**EXERCISE DETAILS:** Lines from the records below that contain the word "This" are to be copied out.

**INPUT MATERIAL:**
§

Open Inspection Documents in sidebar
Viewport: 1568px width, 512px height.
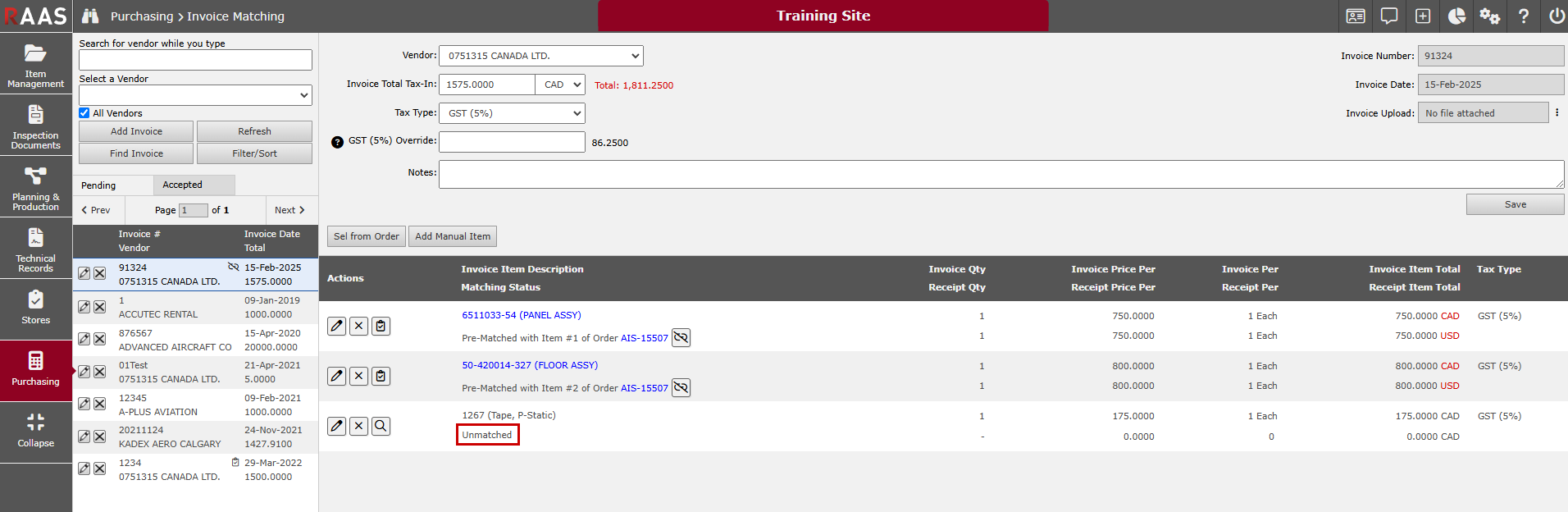point(35,126)
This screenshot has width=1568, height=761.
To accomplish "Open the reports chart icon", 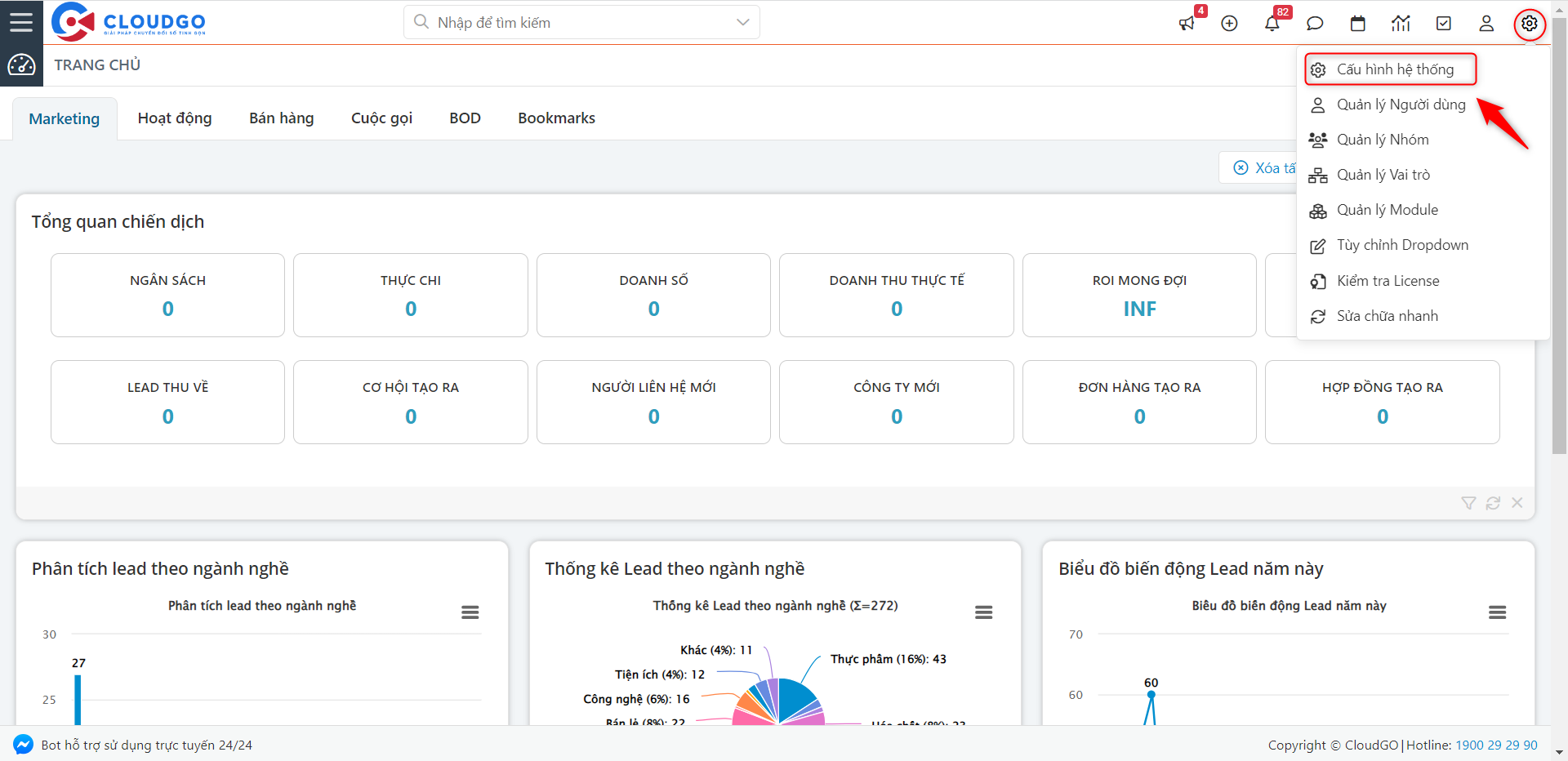I will (x=1401, y=24).
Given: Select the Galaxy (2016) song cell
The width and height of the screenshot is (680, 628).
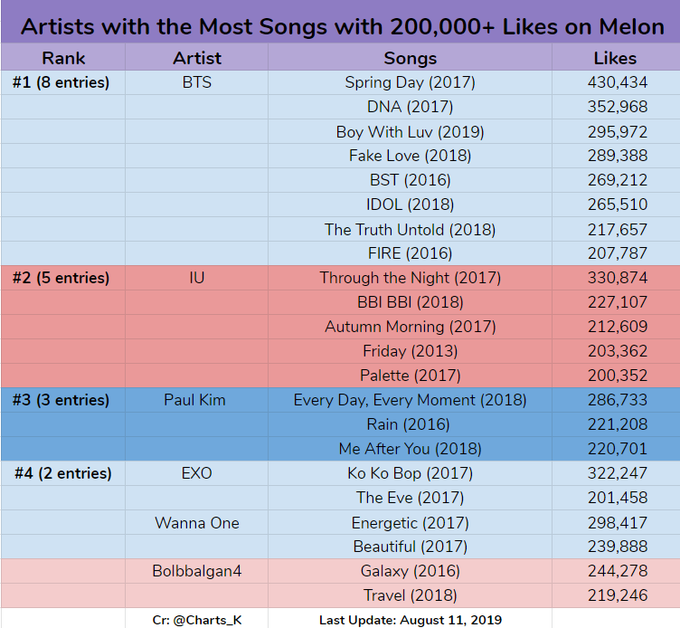Looking at the screenshot, I should click(x=410, y=571).
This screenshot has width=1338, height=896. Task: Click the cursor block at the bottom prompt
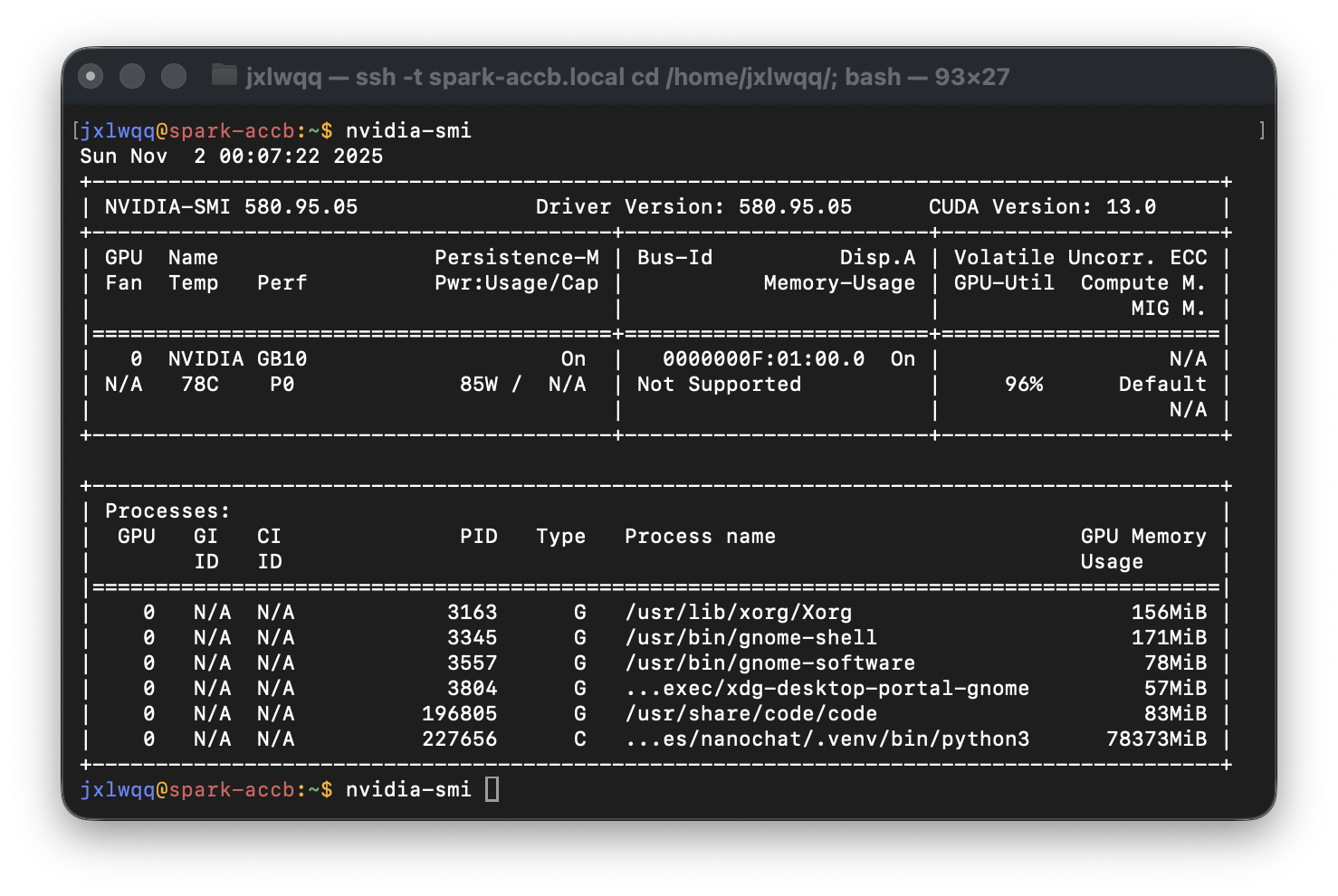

§

**TASK OUTPUT:**
This screenshot has width=1568, height=761.
This screenshot has width=1338, height=896. Task: Click the cursor block at the bottom prompt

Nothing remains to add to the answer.